(Data for analysis Opens)

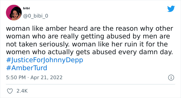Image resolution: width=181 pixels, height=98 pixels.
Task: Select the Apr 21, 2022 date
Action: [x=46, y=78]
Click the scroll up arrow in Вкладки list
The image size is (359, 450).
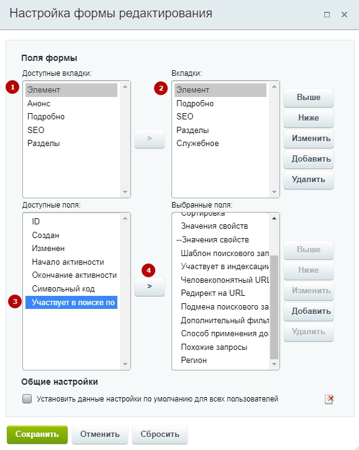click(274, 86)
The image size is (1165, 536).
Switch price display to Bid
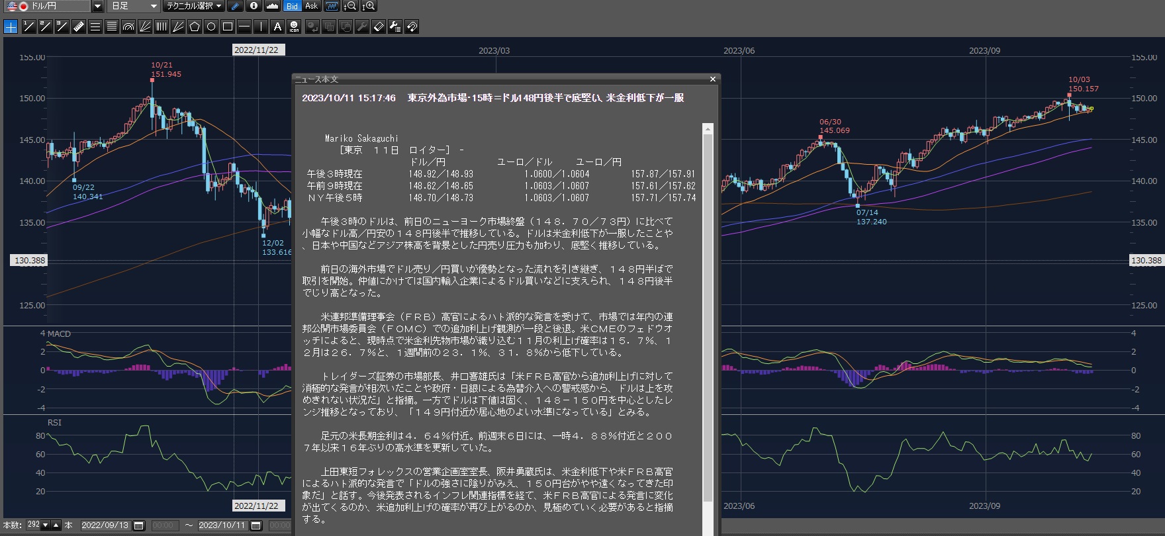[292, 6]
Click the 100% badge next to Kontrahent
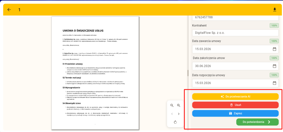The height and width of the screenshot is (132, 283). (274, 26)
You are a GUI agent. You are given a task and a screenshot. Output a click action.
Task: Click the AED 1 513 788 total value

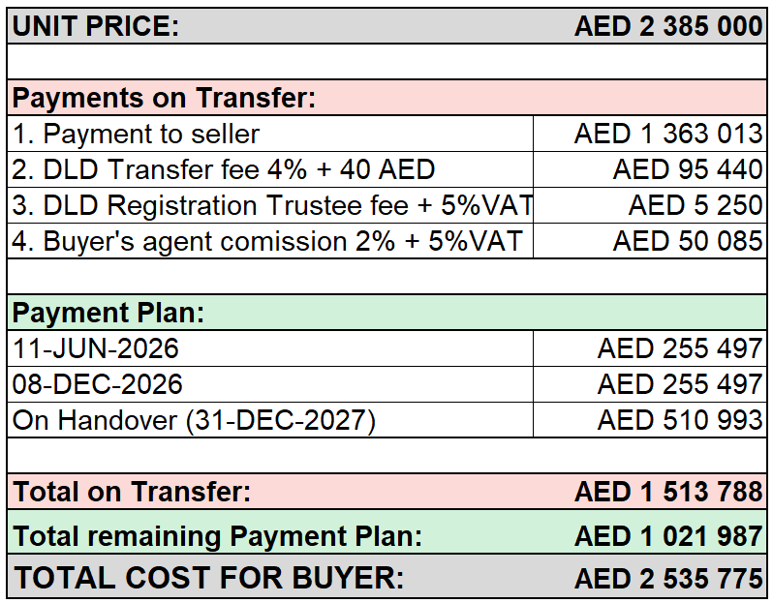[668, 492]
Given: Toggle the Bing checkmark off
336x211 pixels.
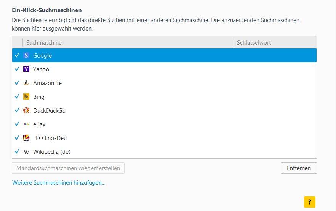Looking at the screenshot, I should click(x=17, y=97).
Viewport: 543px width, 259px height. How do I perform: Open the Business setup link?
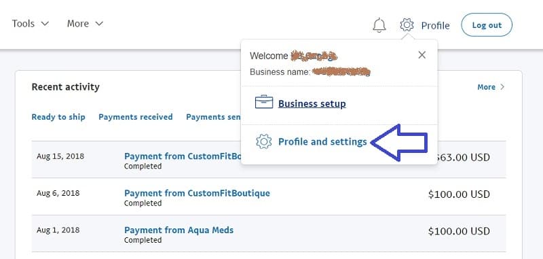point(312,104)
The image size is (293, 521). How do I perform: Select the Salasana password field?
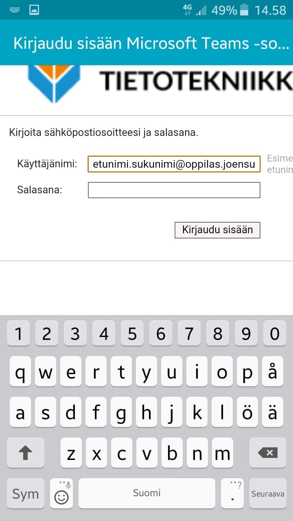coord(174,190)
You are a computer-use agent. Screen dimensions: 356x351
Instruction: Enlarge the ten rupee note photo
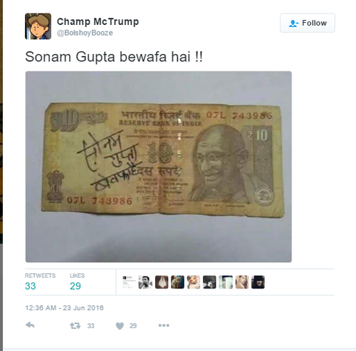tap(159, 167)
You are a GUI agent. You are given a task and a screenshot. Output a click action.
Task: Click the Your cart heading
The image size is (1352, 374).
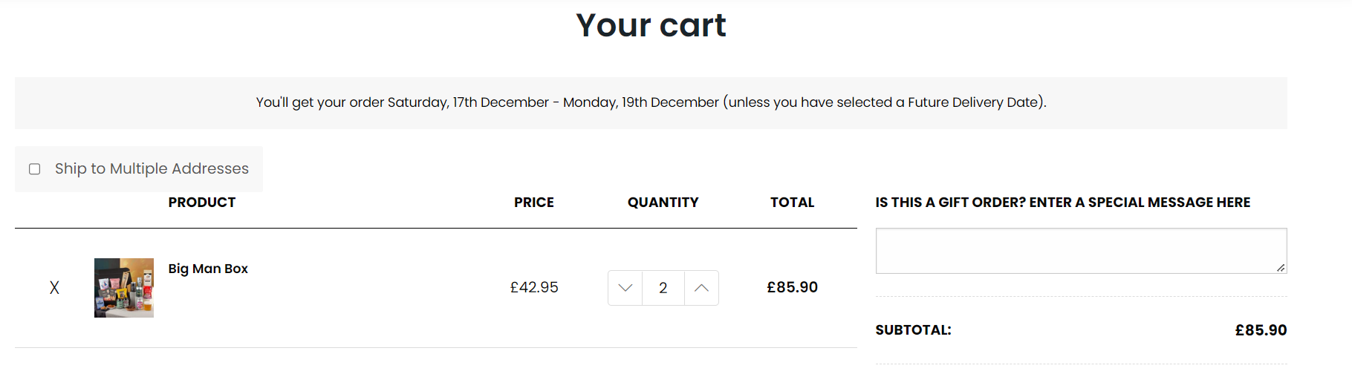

(Data for analysis Closes)

# Instructions for the task
What is needed is a word-for-word repeat of every line from the line with "Task: Click the Your cart heading" to the end of the entries above; leave out the pictures.

# Completed task
Task: Click the Your cart heading
The image size is (1352, 374).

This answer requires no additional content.